The Census Bureau calculates the gender wage gap by comparing only
men and women who work year-round in full-time jobs. But a grimmer
picture for women emerges from data that includes part-time workers,
said Jocelyn Frye, president of the National Partnership for Women &
Families.
Latinas, for instance, are only paid 51 cents for every dollar paid
to white men by this measure, and their gender wage gap widened from
52 cents on the dollar in 2022 according to the organization’s
report, which analyzed Census Bureau microdata.
Ariane Hegewisch, program director of employment and earnings at the
Institute for Women’s Policy Research, said the slight narrowing of
the wage gap for Latinas may be because their presence in top
earning occupations grew from 13.5% to 14.2% last year, according to
an IWPR analysis of federal labor data.
However, the portion of Latinas in full-time low-wage jobs also grew
in 2023, she added.
The U.S. will continue to have a gender pay gap until the country
addresses the structural problems that are causing it, according to
Seher Khawaja, director of Economic Justice at national women’s
civil rights organization Legal Momentum.
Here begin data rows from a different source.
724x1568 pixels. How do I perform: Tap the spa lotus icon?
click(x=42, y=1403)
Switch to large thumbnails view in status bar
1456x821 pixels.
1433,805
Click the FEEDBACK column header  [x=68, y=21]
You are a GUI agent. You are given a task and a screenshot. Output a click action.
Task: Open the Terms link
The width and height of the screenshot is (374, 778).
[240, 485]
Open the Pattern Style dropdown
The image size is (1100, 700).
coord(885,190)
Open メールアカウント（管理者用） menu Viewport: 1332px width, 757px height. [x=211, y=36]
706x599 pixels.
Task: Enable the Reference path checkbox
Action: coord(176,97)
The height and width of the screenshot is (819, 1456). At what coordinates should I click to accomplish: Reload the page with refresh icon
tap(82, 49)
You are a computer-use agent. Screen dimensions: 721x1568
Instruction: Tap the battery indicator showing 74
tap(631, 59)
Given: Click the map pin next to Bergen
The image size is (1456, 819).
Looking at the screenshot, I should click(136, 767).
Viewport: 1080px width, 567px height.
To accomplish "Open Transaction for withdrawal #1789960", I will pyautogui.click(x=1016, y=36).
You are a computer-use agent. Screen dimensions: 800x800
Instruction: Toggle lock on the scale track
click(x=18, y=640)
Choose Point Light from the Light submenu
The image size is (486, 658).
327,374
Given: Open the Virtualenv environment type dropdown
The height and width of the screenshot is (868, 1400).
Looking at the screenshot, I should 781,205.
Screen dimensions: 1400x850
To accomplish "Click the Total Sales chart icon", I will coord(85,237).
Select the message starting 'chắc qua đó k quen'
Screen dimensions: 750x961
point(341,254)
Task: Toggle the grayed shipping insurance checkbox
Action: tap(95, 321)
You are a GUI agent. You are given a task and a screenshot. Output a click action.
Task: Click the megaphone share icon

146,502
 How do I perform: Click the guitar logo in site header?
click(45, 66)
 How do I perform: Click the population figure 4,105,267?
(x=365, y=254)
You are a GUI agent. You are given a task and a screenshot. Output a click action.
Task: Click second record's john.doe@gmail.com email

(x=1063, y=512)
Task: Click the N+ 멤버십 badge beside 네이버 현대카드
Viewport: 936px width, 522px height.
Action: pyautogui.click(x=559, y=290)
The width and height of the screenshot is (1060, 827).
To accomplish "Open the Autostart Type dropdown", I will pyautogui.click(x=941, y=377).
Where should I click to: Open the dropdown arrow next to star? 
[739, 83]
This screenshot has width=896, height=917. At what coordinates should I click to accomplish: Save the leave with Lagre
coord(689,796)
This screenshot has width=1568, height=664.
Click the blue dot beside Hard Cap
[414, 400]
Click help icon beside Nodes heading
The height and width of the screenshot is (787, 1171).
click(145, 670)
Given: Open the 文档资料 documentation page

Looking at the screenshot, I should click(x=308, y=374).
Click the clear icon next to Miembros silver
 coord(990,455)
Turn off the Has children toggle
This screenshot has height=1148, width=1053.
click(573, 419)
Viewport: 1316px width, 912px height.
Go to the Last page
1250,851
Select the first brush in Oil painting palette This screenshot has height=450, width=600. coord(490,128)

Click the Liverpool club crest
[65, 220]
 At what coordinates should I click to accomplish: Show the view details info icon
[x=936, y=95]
“There are a few underlying problems that we’re really not
correcting,” Khawaja said.
For example, the current economy relies heavily on women doing
unpaid or underpaid care work for children and older adults. “Until
we come to terms with the fact that we need to give care work the
value that it deserves, women are going to continue to be left
behind,” Khawaja said.
While many Democrats and Republican agree on the structural
challenges facing women in the workforce, they have struggled to
find common ground on policy solutions, including expanding paid
family leave and offering protection for pregnant workers.
An ongoing battle centers around the Democratic-sponsored Paycheck
Fairness Act, which would update the Equal Pay Act of 1963,
including by protecting workers from retaliation for discussing
their pay, a practice advocates say helps keeps workers in the dark
about wage discrimination.
Republicans have generally opposed the bill as redundant and
conducive to frivolous lawsuits. Vice President Kamala Harris,
however, reiterated her support for Democratic-sponsored bill on
Monday following the death of one of its most prominent supporters,
the equal pay icon Lilly Ledbetter.
Pay inequity, meanwhile has ripple effects, Khawaja explained: “It’s
not only women who suffer. It is their families, their children who
are suffering from the lack of adequate income and compensation. And
this is driving intergenerational cycles of poverty and insecurity.”